James Mawhinney

The Federal Court dismissed Mayfair 101’s appeal which would overturn the findings of misleading or deceptive advertising that resulted in a $30 million penalty.

The decision is a win for ASIC after Mayfair 101 Director James Mawhinney had his 20-year ban overturned some four weeks ago.

ASIC commenced action against the company in April 2020, which culminated in the penalty beinghanded down at the end of 2021.

However, orders that restrained the Mayfair companies from using specific phrases such as ‘bank deposit’ and ‘term deposit’ on any advertisements was cancelled as the court deemed it to be “too broad and unworkable”.

ASIC deputy chair Sarah Court said ASIC pursued the case because of the importance of accurate advertising of financial products.

“We were concerned that the advertising by the Mayfair 101 Group represented that their products were of a similar risk profile to bank term deposits, when that was not the case,” she said in a media release on Monday afternoon.
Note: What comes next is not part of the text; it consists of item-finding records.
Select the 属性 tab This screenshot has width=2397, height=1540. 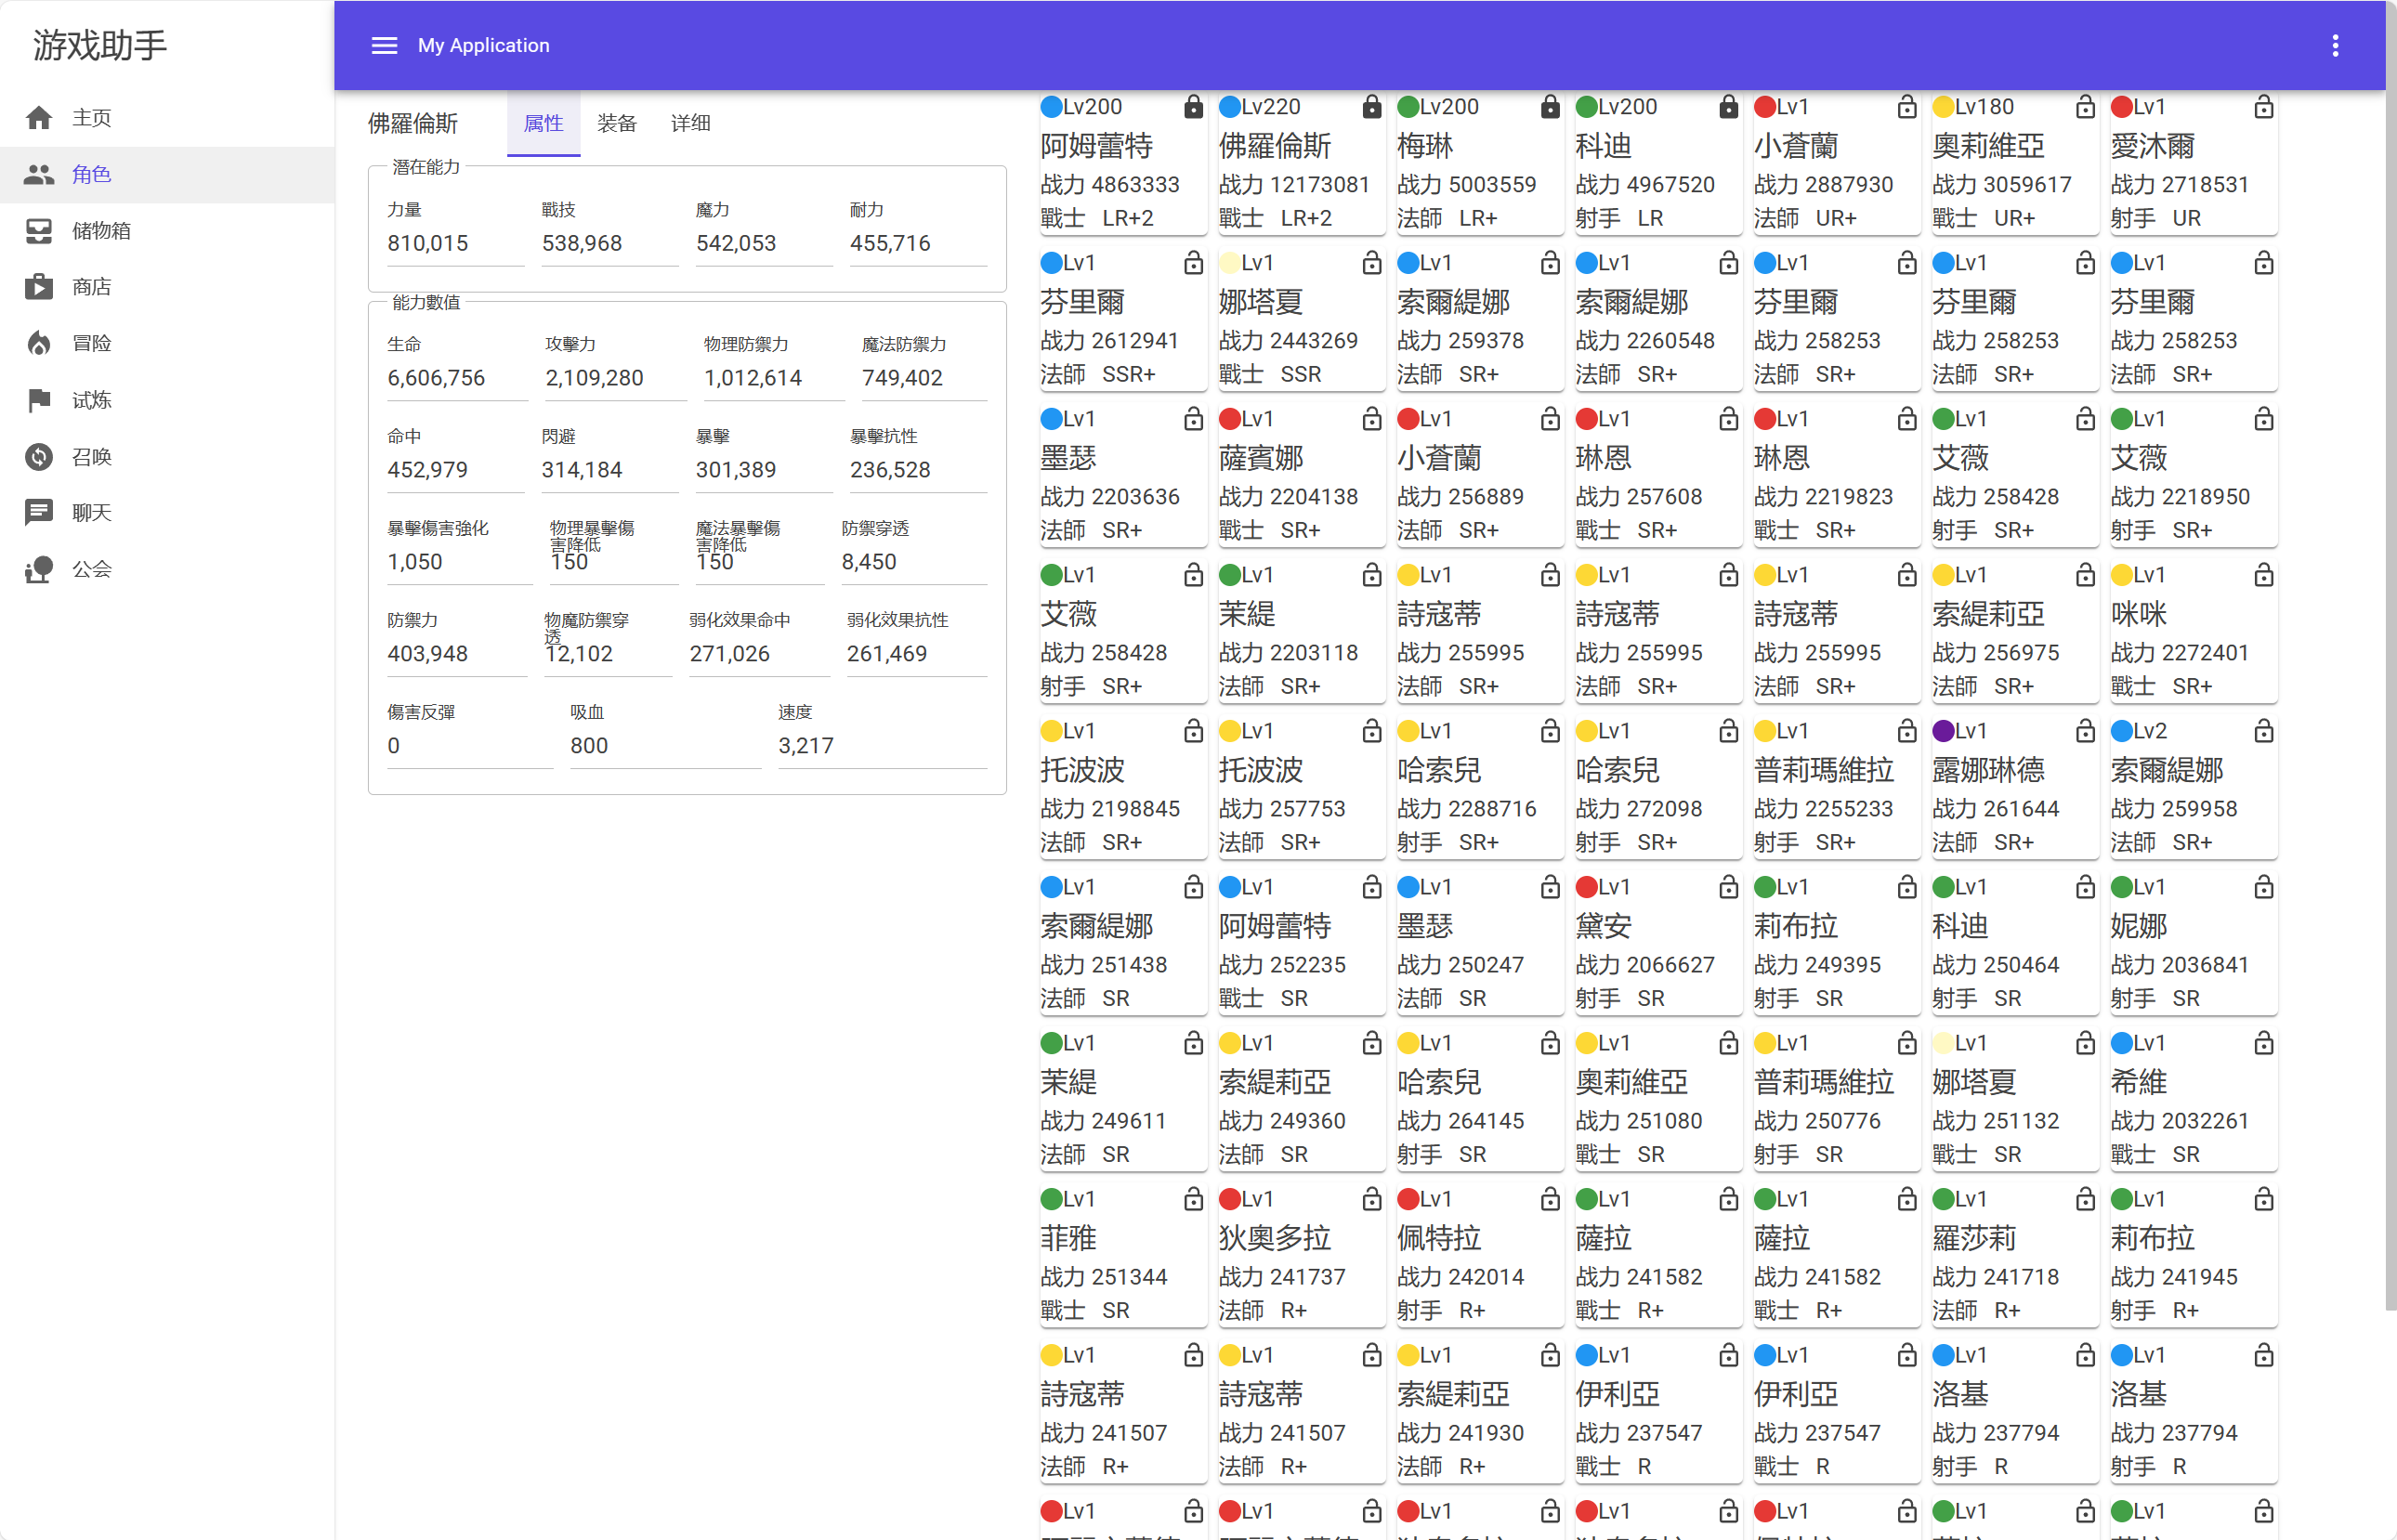tap(543, 123)
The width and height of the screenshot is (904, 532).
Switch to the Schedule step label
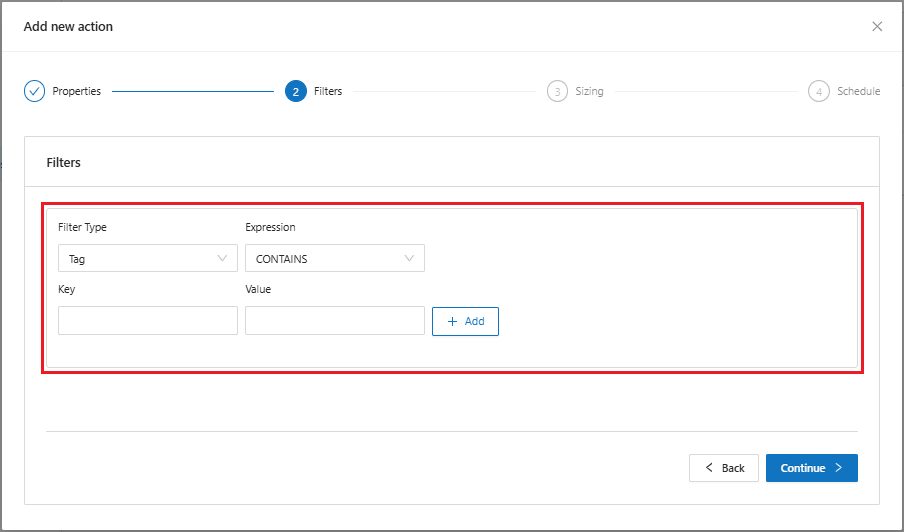[x=858, y=91]
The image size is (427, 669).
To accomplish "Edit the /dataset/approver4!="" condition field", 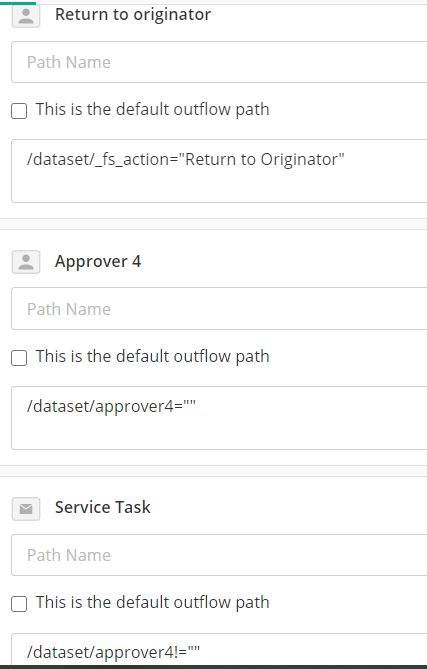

“The decision to uphold the original findings of the Federal Court, and ASIC’s case that the Mayfair 101 Group’s advertising was misleading or deceptive, is a message to industry that financial products need to be accurately advertised or companies may risk substantial penalties.”

In May 2022, ASIC cancelled the Australian financial services licence of Quattro Capital Group, the former licensee of Mayfair 101’s debenture products.

Despite that initial action from the regulator in April 2020, Mayfair advertised the launch of its Australian Property Bond which offered fixed rates of return for security over Mission Beach and Dunk Island properties in Queensland, which it planned to turn into a “tourism mecca”.

Mayfair acquired the island in 2019 which remained underdeveloped after it was ravaged by a tropical cyclone in 2011.